* **Exercise requirements**: Rewrite the material from the line containing "You are a GUI" through the end of the material, both ends included, with "green" replaced by "yellow" and everything else unchanged. Leave the pictures out of your answer.

* **Records for the exercise**:
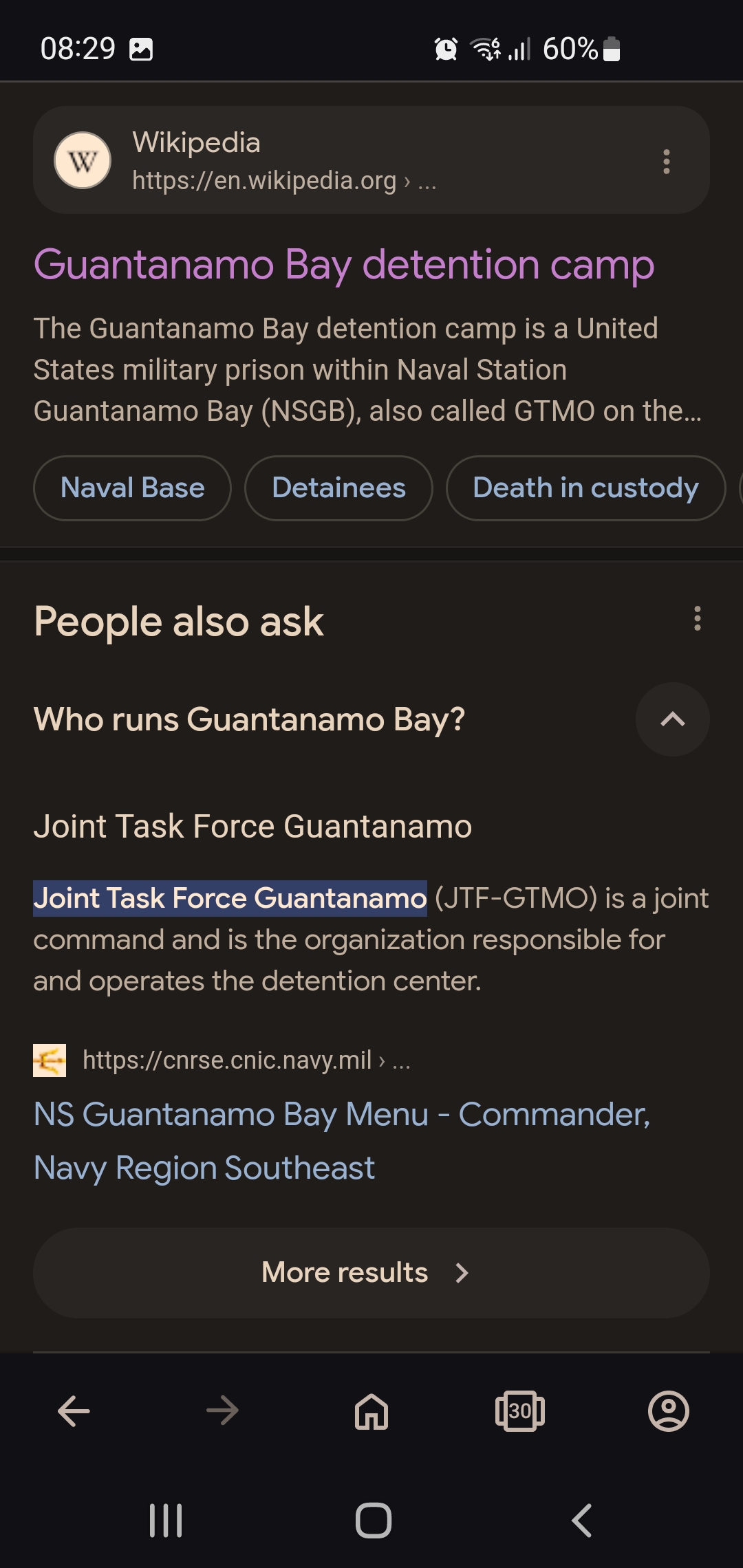Open the Wikipedia result options menu

point(666,162)
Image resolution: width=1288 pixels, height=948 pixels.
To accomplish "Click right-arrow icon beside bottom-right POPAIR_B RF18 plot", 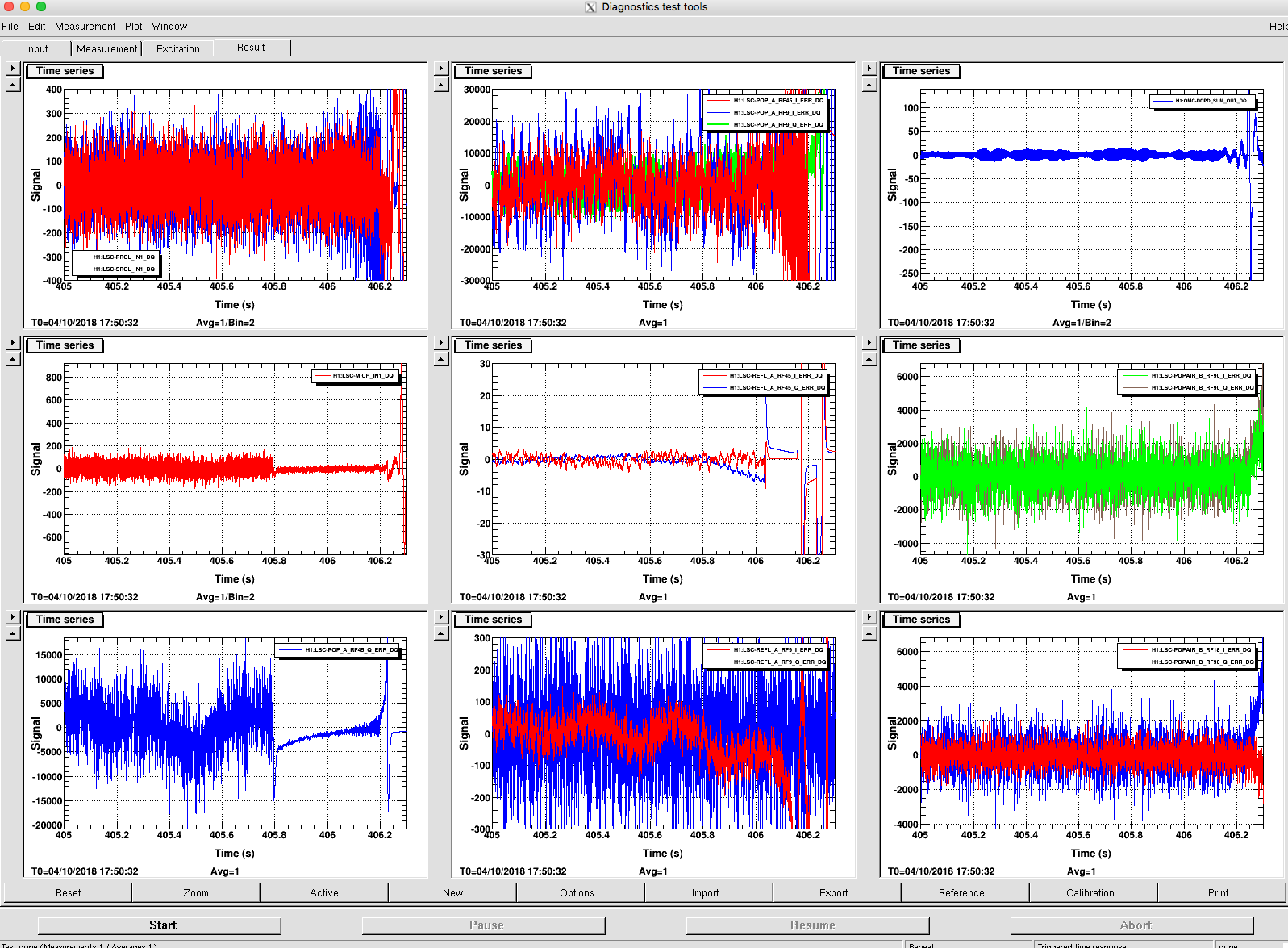I will coord(869,617).
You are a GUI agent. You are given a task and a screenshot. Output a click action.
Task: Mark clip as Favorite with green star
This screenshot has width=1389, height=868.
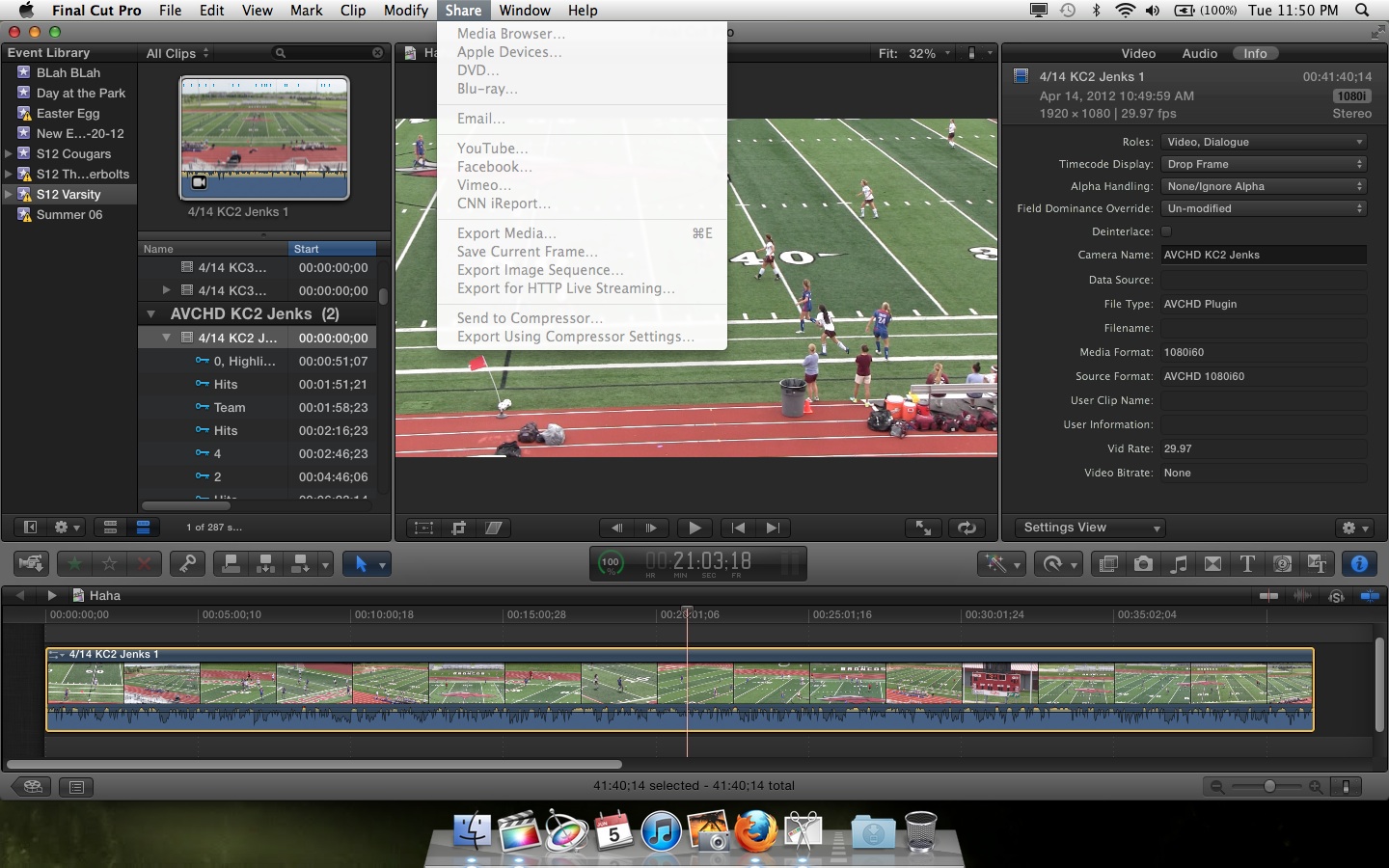coord(75,564)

* **Task response**:
You are a GUI agent. You are given a task and a screenshot. Output a click action.
Task: Mark clip as Favorite with yellow star
This screenshot has width=1389, height=868.
coord(75,564)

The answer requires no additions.